> _GEGEVEN TEKST_:
Zijn de houdbaarheid en aannames achter de Wet inburgering 2013 van tevoren getoetst? Zo ja, aan de hand van welke literatuur, theorieën of onderzoek?

Antwoord 3

De Raad van State brengt advies uit over alle concept-wetsvoorstellen. Het beoordelen van de beleidstheorie maakt onderdeel uit van het toetsingskader dat hiervoor wordt gebruikt.

Over het concept van dit wetsvoorstel zijn adviezen en commentaren ontvangen van het Adviescollege toetsing administratieve lasten (Actal), de Adviescommissie voor vreemdelingenzaken (ACVZ), de Vereniging van Nederlandse gemeenten (VNG), het Landelijk Overleg Minderheden (LOM), Boaborea (de brancheorganisatie voor private reïntegratiebe-drijven), de Nederlandse Raad voor Training en Opleiding (NRTO), de MBO-Raad, KCE (Kwaliteitscentrum examinering), de Stichting Blik op Werk, de Raad voor de financiële verhoudingen en de Raad voor de rechtspraak. De adviezen en commentaren hebben bijgedragen aan aanvullingen en verbeteringen in het wetsvoorstel.

Vraag 4

Heeft u eerder beleid rond inburgering geëvalueerd? Wat zijn hiervan de resultaten?

Antwoord 4

Ja, u kunt de evaluatierapporten «»Inburgering in Nederland»» van Significant (2010) en «»Inburgering en Participatie»» van Regioplan (2013) vinden op: https://www.rijksoverheid.nl/documenten/kamerstukken/2010/08/12/voortgang-inburgering-2010-en-evaluatierapport-inburgering-in-nederland en https://www.rijksoverheid.nl/documenten/rapporten/2013/09/09/inburgering-en-participatie.

Voor de samenvatting van de resultaten van beide onderzoeken verwijs ik naar de brief van de Minister van BZK van 13 december 2010 over dit onderwerp4, respectievelijk mijn brief van 9 september 20135.

Vraag 5

Heeft u bij het vormgeven van het huidige beleid rekening gehouden met succes- en faalfactoren van eerder beleid? Zo ja, waar blijkt dit uit?

> _OPDRACHT 1_: Schrijf uit de tekst over inburgering letterlijk het gedeelte over dat begint bij "Over het concept" en eindigt bij "in het wetsvoorstel.".
> _OPDRACHT 2_:
Beantwoord op basis van de tekst over inburgering de volgende vragen.
(a) Welke instantie brengt advies uit over alle concept-wetsvoorstellen?
(b) Welk bureau schreef het evaluatierapport «Inburgering en Participatie», en in welk jaar?
(c) Van welke datum is de brief van de Minister van BZK waarnaar voor de samenvatting wordt verwezen?
> _OPDRACHT 3_: Schrijf de tekst over inburgering verder vanaf het punt waar hij ophoudt.

> _AANGELEVERD MATERIAAL_:
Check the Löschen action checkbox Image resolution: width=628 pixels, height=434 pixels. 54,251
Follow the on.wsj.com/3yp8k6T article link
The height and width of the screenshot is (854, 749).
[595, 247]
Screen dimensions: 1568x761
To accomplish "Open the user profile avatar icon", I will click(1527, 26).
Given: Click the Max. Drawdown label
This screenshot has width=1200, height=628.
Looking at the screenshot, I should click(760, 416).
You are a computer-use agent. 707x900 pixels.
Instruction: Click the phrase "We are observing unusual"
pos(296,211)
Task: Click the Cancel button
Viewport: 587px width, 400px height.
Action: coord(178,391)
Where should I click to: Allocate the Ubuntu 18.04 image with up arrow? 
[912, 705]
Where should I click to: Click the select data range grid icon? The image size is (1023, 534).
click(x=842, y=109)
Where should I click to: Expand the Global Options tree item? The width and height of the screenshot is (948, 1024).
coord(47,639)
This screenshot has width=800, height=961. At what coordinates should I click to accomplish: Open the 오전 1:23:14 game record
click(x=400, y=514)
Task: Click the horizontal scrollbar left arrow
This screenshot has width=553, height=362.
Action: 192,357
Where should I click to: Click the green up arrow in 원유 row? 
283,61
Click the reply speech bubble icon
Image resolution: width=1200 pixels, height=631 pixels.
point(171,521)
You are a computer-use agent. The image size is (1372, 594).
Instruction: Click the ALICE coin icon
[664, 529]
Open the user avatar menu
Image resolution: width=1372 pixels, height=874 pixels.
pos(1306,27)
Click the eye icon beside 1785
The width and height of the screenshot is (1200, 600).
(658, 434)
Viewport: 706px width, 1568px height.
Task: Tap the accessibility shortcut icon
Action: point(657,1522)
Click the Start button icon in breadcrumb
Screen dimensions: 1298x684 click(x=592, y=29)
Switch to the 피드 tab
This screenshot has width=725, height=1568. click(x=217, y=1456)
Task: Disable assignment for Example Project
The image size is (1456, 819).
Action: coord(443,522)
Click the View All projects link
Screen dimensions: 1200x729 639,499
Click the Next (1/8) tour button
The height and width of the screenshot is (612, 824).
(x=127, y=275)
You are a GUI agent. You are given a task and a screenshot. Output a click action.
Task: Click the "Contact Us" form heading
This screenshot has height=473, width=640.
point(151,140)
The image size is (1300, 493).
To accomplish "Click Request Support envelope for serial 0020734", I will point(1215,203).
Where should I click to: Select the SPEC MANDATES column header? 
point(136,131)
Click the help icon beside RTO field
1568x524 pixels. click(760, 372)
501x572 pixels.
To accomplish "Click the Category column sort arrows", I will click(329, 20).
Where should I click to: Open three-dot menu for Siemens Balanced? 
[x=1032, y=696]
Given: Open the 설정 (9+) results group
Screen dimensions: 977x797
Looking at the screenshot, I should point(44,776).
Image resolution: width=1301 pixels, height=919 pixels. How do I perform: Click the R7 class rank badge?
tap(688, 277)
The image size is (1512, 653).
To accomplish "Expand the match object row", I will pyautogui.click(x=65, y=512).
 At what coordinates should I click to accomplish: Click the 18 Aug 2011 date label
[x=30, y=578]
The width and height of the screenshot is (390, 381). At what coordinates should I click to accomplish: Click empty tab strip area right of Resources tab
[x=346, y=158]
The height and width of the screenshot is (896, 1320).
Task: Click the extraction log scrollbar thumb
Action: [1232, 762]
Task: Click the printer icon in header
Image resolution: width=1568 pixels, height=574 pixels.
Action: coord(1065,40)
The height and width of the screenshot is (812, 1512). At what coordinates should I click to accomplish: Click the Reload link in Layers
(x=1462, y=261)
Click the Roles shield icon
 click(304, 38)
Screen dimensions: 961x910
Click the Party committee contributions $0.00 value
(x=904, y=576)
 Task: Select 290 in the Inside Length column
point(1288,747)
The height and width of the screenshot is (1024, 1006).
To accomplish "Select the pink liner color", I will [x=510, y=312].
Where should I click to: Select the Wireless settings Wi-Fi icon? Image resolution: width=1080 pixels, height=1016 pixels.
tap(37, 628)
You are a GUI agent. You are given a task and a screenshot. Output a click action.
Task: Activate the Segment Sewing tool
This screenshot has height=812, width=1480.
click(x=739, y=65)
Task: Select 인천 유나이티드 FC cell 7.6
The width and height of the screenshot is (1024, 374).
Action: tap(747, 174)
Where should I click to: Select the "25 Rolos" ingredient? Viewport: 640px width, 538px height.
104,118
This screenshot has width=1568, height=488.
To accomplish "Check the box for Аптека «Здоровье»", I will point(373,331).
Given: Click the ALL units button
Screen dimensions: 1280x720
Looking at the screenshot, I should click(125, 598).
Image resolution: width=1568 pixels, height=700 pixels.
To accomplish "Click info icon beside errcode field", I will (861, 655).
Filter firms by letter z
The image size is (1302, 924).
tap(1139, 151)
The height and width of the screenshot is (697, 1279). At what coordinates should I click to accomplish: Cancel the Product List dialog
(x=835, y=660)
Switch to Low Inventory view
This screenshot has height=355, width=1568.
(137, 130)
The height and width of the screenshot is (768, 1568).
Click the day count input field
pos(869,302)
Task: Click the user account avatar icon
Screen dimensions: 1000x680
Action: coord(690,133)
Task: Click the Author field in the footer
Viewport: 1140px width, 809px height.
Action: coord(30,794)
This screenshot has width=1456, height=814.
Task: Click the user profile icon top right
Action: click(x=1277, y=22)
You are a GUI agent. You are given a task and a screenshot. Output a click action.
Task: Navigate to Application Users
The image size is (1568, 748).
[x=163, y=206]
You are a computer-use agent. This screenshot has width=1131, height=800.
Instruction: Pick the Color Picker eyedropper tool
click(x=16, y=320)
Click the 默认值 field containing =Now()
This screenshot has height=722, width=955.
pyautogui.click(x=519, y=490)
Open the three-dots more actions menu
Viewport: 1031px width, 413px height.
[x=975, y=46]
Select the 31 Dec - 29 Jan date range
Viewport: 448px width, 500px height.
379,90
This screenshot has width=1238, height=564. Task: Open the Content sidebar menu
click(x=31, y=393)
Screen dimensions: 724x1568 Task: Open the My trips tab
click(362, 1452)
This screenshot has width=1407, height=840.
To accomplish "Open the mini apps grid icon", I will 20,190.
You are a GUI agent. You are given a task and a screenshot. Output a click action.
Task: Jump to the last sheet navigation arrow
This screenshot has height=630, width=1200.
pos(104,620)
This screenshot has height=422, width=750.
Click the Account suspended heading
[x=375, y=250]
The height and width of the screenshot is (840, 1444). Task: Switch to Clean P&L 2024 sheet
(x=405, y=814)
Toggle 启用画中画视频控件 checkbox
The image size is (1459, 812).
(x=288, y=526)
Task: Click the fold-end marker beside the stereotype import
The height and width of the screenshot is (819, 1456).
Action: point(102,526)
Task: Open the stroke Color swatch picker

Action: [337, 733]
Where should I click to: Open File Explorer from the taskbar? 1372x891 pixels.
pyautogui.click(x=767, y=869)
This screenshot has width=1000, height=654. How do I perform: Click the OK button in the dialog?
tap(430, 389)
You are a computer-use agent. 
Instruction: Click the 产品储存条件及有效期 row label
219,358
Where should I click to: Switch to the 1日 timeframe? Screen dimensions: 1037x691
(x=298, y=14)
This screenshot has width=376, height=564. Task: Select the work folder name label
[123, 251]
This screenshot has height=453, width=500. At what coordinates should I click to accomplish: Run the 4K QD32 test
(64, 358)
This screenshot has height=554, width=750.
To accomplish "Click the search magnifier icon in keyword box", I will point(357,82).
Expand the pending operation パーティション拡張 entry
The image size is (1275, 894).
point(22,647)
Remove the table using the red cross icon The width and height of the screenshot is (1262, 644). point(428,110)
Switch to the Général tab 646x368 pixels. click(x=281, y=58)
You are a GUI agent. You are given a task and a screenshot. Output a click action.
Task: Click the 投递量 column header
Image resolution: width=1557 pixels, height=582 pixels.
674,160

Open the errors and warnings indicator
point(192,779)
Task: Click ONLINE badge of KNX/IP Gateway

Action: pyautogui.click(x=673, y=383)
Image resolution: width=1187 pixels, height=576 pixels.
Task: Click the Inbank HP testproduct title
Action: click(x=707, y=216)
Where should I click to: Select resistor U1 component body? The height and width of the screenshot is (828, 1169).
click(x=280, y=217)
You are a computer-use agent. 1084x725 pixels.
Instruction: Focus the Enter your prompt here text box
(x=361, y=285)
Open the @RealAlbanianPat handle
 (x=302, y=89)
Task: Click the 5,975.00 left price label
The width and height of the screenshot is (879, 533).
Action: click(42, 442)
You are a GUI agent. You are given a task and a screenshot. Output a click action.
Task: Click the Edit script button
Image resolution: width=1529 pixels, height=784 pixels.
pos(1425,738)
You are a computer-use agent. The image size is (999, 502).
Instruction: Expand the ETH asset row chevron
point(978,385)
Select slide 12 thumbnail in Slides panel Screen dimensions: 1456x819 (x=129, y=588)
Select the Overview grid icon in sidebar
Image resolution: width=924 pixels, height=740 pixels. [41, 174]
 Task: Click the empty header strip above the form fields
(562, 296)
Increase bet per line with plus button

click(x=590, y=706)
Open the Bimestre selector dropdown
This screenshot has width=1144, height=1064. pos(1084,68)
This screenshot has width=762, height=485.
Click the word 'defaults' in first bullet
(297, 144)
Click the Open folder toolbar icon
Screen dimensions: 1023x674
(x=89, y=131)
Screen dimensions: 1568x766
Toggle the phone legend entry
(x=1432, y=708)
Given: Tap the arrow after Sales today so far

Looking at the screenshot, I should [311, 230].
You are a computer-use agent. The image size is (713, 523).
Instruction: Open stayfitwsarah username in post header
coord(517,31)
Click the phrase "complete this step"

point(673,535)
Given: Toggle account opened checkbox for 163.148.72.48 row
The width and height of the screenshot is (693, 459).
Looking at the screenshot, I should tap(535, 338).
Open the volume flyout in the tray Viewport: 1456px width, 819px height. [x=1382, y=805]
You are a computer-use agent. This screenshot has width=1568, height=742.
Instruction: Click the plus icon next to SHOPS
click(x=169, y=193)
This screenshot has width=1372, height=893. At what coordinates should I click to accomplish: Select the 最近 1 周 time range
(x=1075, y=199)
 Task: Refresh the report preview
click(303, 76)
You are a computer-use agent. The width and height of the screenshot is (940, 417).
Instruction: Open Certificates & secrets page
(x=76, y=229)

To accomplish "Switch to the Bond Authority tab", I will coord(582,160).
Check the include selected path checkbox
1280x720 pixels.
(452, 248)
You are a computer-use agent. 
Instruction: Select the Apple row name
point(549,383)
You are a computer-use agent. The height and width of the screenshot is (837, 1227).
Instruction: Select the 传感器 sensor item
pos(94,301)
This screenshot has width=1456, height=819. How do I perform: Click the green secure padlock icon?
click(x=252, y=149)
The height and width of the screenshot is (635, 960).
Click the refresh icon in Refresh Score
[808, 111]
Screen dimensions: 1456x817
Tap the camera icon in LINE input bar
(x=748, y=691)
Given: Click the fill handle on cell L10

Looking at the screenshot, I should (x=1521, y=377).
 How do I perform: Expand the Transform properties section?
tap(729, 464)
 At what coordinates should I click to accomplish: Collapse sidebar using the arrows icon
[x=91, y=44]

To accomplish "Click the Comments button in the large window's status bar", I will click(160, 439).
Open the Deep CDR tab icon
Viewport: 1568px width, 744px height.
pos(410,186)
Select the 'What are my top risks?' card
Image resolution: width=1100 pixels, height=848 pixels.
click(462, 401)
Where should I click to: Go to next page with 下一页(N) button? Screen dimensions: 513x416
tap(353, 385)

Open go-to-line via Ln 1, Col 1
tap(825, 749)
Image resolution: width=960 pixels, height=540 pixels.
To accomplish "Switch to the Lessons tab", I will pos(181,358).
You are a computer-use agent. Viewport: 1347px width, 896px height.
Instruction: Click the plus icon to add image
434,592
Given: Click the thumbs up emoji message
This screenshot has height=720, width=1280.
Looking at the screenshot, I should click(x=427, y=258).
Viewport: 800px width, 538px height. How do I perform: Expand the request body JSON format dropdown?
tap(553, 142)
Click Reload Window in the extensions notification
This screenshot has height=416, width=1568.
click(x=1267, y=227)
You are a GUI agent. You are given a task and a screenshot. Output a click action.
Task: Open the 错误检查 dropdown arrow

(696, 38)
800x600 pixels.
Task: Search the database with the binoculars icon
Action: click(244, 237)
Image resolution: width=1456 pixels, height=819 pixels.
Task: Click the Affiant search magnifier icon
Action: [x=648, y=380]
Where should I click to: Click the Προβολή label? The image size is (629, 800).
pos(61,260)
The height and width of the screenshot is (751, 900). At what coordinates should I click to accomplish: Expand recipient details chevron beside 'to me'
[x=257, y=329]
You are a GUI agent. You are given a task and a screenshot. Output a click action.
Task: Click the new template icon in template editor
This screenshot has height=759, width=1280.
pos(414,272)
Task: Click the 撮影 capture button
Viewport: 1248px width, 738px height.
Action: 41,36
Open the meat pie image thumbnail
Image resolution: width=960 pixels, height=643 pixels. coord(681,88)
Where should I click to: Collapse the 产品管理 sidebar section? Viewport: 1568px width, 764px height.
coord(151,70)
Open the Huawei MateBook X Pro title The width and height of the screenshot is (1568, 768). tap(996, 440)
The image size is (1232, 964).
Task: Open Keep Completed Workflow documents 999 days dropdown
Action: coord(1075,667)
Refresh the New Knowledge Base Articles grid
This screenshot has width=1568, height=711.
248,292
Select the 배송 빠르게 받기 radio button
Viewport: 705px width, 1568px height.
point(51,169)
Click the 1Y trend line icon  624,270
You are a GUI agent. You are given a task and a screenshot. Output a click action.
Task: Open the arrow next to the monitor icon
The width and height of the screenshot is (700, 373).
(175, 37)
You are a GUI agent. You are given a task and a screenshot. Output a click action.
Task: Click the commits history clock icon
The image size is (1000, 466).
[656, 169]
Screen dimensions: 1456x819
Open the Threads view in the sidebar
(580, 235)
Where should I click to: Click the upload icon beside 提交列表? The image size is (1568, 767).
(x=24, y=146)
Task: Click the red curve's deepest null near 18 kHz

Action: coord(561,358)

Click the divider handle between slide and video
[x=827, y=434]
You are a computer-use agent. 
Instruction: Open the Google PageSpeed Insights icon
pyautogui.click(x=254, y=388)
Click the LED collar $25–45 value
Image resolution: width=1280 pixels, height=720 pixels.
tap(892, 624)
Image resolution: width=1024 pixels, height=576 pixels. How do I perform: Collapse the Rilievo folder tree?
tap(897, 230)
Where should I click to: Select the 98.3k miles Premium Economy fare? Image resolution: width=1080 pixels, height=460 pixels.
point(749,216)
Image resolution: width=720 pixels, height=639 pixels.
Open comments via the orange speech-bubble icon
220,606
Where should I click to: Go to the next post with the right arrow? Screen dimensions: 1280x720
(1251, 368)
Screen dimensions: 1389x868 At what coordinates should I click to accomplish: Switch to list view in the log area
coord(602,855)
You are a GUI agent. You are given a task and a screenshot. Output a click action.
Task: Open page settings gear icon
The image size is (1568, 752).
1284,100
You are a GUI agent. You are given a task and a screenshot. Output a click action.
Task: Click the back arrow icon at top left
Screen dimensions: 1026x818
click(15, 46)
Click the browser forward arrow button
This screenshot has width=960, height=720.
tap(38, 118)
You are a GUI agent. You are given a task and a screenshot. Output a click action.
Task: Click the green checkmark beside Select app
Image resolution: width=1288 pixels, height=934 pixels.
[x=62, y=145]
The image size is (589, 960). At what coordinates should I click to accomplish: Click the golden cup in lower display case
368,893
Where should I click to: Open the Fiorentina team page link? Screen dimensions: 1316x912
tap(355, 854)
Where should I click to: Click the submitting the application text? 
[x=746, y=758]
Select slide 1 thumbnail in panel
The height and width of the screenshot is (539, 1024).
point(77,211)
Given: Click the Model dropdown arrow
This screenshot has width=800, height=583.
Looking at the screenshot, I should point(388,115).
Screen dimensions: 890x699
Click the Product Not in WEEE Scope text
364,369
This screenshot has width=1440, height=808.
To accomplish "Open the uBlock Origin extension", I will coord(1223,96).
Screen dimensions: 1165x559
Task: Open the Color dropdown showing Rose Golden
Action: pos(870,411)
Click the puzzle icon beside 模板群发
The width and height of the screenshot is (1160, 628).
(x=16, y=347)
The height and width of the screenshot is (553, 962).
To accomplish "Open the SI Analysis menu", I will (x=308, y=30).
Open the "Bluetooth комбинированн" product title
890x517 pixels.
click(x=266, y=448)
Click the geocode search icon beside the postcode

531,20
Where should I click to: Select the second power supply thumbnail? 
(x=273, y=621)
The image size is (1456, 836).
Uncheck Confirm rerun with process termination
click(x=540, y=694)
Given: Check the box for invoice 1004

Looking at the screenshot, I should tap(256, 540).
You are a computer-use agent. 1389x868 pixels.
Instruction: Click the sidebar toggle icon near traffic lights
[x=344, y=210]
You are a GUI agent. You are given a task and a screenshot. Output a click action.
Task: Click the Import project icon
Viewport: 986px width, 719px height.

> _RESULTAAT 1_:
Over het concept van dit wetsvoorstel zijn adviezen en commentaren ontvangen van het Adviescollege toetsing administratieve lasten (Actal), de Adviescommissie voor vreemdelingenzaken (ACVZ), de Vereniging van Nederlandse gemeenten (VNG), het Landelijk Overleg Minderheden (LOM), Boaborea (de brancheorganisatie voor private reïntegratiebe-drijven), de Nederlandse Raad voor Training en Opleiding (NRTO), de MBO-Raad, KCE (Kwaliteitscentrum examinering), de Stichting Blik op Werk, de Raad voor de financiële verhoudingen en de Raad voor de rechtspraak. De adviezen en commentaren hebben bijgedragen aan aanvullingen en verbeteringen in het wetsvoorstel.

> _RESULTAAT 2_:
(a) De Raad van State.
(b) Regioplan, in 2013.
(c) 13 december 2010.

> _RESULTAAT 3_:
Antwoord 5

Op basis van de eerder opgedane ervaringen is bij het huidige beleid nadrukkelijk aandacht besteed aan tijdige informatievoorziening richting de inburgeringsplichtigen, is het examen aangepast zodat het ook haalbaar is voor mensen die zich met minder of geen begeleiding willen voorbereiden en is een sociaal leenstelsel opgezet voor degenen die over onvoldoende middelen beschikken om hun inburgering te bekostigen.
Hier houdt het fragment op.